Сейчас смешно вспомнить, какая она была наивная в ту пору. Наивная, испуганная, слабая… Однажды – это было первой вестью, которую подал о себе Александр, – даже в обморок упала. В церкви. Потом рассказали: когда ее унесли, на полу остались лепестки роз из ее букета. Придворные дамы сочли это чрезвычайно трогательным. А уж как волновался Никс!
Он всегда волновался за нее. Даже в тот страшный декабрьский день, на Сенатской площади, он находил время бояться за свою маленькую птичку. Ну что ж, бояться было чего: они не знали, доживут ли до вечера или будут вместе с детьми заколоты в дворцовых закоулках озверевшей солдатней или даже самими господами офицерами, которые принесли из Франции неизлечимую революционную заразу.
С того дня Александре Федоровне следовало бы разучиться волноваться вообще. Но нет, она то и дело трепещет, нервничает, теряет самообладание… У нее трясется голова, и стоит огромных усилий сдержать этот нервный тик. Иногда нервничает из-за мужа, иногда из-за детей. Странно… Неприятности, связанные с детьми, она переносила легче, чем те припадки ревности, которыми иной раз страдала из-за Николая. Ах, почему мужчины не могут быть как женщины – довольны и счастливы лишь нежными, духовными, платоническими отношениями! Им нужно тело, тело, тело… Им всем! Николаю… Секрету…
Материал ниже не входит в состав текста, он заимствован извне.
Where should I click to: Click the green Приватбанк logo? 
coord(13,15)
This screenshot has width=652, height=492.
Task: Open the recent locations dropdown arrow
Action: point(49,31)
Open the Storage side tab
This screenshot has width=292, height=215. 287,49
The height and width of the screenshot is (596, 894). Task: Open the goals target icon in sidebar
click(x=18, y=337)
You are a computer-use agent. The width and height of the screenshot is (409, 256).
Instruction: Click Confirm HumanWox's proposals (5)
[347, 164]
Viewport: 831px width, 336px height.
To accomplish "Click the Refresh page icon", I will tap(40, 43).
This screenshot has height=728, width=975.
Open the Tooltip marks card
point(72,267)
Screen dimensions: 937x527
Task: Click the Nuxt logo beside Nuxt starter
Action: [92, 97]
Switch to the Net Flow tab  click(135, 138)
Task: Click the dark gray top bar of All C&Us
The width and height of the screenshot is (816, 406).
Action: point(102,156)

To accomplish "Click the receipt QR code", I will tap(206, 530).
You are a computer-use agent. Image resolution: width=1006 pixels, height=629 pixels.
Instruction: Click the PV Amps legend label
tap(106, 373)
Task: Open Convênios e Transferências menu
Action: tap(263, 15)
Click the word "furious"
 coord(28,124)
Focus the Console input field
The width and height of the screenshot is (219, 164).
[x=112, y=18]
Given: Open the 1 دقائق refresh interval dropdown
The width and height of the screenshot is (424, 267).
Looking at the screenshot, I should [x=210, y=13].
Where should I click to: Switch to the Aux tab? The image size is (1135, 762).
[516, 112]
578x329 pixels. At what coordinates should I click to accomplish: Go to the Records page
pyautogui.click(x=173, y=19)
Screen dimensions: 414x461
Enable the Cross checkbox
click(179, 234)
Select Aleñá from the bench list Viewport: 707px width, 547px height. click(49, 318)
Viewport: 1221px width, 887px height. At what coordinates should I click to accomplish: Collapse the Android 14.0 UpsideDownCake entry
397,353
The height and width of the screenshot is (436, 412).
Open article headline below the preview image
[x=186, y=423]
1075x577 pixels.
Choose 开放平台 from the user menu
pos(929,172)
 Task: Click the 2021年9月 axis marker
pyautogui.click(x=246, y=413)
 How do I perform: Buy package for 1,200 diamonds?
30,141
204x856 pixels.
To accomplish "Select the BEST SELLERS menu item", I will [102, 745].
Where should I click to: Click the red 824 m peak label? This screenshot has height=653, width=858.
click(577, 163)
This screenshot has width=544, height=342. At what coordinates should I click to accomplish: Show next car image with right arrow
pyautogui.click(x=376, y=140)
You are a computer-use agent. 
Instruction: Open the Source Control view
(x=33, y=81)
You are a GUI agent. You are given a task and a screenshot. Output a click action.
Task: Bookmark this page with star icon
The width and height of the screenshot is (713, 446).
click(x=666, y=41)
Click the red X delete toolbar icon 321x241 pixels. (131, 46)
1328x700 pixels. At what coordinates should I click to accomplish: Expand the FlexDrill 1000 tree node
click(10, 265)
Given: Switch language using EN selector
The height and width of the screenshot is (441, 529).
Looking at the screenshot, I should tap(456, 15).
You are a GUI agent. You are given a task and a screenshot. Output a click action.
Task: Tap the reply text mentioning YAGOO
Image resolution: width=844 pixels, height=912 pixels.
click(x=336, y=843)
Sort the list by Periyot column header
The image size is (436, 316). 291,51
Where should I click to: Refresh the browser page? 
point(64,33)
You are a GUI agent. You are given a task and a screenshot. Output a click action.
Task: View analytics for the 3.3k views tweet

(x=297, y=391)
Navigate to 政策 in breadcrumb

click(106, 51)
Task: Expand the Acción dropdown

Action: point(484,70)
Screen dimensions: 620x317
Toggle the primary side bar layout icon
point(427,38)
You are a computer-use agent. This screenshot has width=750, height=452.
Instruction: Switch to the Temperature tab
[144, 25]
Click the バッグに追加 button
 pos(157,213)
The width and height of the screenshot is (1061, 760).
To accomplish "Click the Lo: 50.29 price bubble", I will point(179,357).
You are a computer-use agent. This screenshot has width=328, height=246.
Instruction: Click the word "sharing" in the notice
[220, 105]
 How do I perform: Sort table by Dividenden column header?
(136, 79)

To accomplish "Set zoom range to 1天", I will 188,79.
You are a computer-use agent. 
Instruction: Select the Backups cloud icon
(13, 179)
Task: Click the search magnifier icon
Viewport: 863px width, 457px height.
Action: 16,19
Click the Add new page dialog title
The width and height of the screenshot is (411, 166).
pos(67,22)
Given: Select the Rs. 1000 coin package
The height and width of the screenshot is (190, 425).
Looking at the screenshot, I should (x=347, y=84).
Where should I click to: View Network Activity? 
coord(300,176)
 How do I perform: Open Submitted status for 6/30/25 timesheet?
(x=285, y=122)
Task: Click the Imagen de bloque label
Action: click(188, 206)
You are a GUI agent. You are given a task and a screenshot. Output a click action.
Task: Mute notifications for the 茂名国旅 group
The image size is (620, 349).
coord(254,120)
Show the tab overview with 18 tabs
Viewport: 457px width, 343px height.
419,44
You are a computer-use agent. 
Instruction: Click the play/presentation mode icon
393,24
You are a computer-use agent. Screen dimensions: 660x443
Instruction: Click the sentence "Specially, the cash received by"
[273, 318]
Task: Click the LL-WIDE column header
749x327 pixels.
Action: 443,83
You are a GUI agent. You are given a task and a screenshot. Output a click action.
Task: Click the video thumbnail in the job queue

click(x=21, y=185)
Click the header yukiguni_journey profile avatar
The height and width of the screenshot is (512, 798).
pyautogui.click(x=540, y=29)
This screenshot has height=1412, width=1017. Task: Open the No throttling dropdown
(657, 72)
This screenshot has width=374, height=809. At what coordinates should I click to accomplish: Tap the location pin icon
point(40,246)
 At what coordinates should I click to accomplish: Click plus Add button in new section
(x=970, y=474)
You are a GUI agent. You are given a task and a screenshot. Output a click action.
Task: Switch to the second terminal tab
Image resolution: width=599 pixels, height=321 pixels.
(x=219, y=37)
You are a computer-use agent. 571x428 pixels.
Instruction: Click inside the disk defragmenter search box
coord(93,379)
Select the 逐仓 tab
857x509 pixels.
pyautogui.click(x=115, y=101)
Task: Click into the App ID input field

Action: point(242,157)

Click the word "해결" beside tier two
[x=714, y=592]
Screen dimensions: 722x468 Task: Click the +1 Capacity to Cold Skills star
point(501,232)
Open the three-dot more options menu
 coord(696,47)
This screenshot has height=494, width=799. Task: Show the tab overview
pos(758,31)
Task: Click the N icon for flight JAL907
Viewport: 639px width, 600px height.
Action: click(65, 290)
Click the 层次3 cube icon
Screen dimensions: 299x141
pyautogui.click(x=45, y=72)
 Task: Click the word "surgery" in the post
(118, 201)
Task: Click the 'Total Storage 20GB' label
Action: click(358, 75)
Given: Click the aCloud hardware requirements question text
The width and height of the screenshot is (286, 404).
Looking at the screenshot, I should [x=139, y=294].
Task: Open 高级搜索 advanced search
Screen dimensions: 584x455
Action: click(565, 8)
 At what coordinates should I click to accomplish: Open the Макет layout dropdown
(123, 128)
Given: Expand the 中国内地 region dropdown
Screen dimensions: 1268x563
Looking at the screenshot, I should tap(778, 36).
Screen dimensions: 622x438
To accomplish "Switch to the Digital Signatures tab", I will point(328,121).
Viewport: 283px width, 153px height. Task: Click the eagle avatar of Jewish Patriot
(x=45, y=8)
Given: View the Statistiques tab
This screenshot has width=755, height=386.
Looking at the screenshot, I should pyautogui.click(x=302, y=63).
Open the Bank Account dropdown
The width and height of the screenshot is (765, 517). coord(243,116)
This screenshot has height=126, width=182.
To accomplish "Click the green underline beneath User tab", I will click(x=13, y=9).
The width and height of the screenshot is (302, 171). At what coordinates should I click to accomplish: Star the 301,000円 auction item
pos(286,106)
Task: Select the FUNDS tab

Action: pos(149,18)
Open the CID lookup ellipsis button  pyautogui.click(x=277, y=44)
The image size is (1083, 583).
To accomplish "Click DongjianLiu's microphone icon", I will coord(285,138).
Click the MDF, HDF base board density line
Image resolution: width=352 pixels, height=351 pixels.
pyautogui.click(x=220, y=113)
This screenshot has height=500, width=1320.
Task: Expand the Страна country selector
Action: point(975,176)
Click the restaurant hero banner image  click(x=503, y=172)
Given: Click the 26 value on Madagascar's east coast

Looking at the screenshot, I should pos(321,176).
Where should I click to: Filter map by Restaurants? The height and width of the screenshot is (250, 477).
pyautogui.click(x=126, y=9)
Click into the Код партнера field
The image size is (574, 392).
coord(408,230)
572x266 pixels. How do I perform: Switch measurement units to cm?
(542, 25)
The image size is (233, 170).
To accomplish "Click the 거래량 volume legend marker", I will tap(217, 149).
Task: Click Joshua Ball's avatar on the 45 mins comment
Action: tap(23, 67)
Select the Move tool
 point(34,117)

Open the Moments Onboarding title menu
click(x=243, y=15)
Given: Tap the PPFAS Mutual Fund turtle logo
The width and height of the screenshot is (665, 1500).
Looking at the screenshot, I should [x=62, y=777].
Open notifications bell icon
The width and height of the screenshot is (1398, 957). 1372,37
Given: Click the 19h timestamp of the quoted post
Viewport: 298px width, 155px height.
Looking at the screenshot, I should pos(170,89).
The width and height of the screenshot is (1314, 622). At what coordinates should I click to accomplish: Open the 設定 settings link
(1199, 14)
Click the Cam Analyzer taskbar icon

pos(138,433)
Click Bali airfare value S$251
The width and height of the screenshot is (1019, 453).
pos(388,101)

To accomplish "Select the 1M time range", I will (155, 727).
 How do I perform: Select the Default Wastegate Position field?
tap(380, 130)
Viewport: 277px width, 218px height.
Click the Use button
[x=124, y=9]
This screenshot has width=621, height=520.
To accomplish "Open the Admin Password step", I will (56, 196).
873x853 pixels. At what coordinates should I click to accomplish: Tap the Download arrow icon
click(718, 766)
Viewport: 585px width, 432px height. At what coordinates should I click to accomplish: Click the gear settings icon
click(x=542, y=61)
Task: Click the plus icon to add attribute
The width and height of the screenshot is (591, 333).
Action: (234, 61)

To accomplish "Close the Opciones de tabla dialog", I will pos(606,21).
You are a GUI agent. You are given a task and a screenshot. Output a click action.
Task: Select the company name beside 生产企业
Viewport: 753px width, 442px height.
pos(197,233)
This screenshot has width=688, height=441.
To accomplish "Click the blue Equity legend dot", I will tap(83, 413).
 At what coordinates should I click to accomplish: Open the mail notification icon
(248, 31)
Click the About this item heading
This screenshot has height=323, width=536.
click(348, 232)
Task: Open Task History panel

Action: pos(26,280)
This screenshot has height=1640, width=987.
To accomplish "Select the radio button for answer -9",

Александра Федоровна прикусила губу, отгоняя неприятные мысли. Сейчас Никс с ней. Он всегда с ней, ну, почти всегда. Секрет… Ничего, послезавтра бал, они будут танцевать, и снова между ними все опять станет, как прежде, когда только музыка, вальс и они двое… Это лучшие мгновения ее жизни, право, лучшие!